**EXTRACT TO READ**

____

If we had an office, we’d start an office pool: When will motorcycling philanthropist Christopher St. Cavish arrive in Qinghai? Or will he? Will he make it to his sister’s wedding? Did he bring snow tires?
We have to say, we are really enjoying these diary postings, even if half of them involve him waiting around for mechanics to fix the bike. Remember, you can donate to the trip here — all proceeds go to kids who could really use some help. Don’t forget to check out Chris’ photos here.
COLOR: BAI JIU WHITE
I left Xing Shan in a great mood. The bike got some much-needed attention, and the lunar roads had become paved on the way into town. So when I saw the first one of these, it didn’t faze me. I hate to expound on negative aspects as I write, and perhaps give the false impression that I’m not enjoying the trip. The opposite is true; I’m having a blast riding through the country, and if it wasn’t for the unmissable event of my sister’s wedding in early December, I probably wouldn’t stop at Qinghai. I’d happily disappear into central Asia through a cloud of dust and Xinjiangese. That being said, the driving and driving-associated items (gas, roads, repairs) are the bulk of my consciousness, and on day 14, they quickly degenerate back into a muddy, bumpy, interrupted, and discouraging pile of shit. This riding is no joke; it takes almost five hours, and every curse word I know, to cover thirty km like this. Except for a quick break with these kids, I hardly notice much around me beyond my immediate path. The bike gets stuck several times, overheats and forces a break, and refuses to start after I fill up at the local fire hazard. I go about what has now become almost a routine – find a mechanic, follow him to another mechanic who knows more, wait, watch, proceed. I’m spending too much time like this.

____

**TASKS AND EXERCISES**
a – From the motorcycle diary post, set down the passage that begins at the words "We have to say, we" and stops after "Chris’ photos here.".
b – In the motorcycle diary post, how long does it take the rider to cover thirty km on the muddy, bumpy road?
c – Write what comes next in the motorcycle diary post, picking up after its final sentence.
The lines that come after the motorcycle diary post have no connection to it.

**RECORDED DATA**
____

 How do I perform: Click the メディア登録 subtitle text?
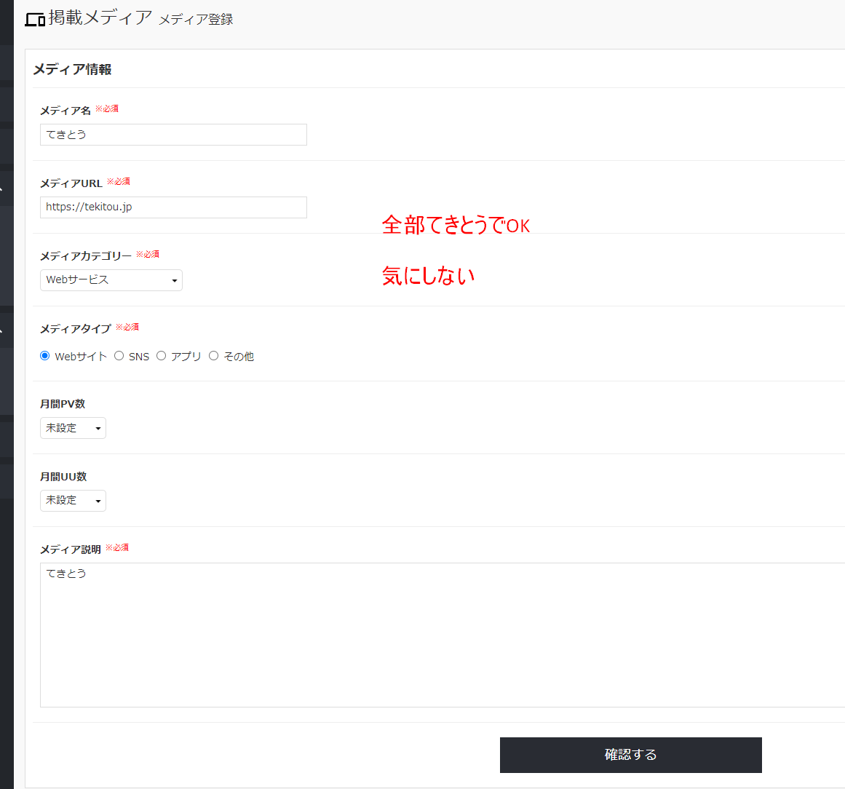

____

**ANSWERS BELOW**
a –
We have to say, we are really enjoying these diary postings, even if half of them involve him waiting around for mechanics to fix the bike. Remember, you can donate to the trip here — all proceeds go to kids who could really use some help. Don’t forget to check out Chris’ photos here.

b – Almost five hours.

c –
Let me explain how repairs work here. It’s not the single mechanic toiling away in his own space of a garage, analyzing, deconstructing, and then reconstructing your vehicle-of-disrepair, hopefully fixing it in the process. This is a communal effort. The Chang Jiang not being the most common motorcycle these guys have ever seen, there is always a mix of curiosity and apprehension on the faces of those whom I approach, in varying degrees. They’re not quite sure what to do with it at first. It’s probably parked off to the side of the road, and a crowd of self-styled amateur mechanics forms. A discussion (by which this being China, the crowd being Chinese, means a shouting match) of possible problems and solutions ensues, wherein the Alpha Repairman is unspokenly chosen from the crowd to lead the work, and curse out the other proposals with his newly elected power. And then they start.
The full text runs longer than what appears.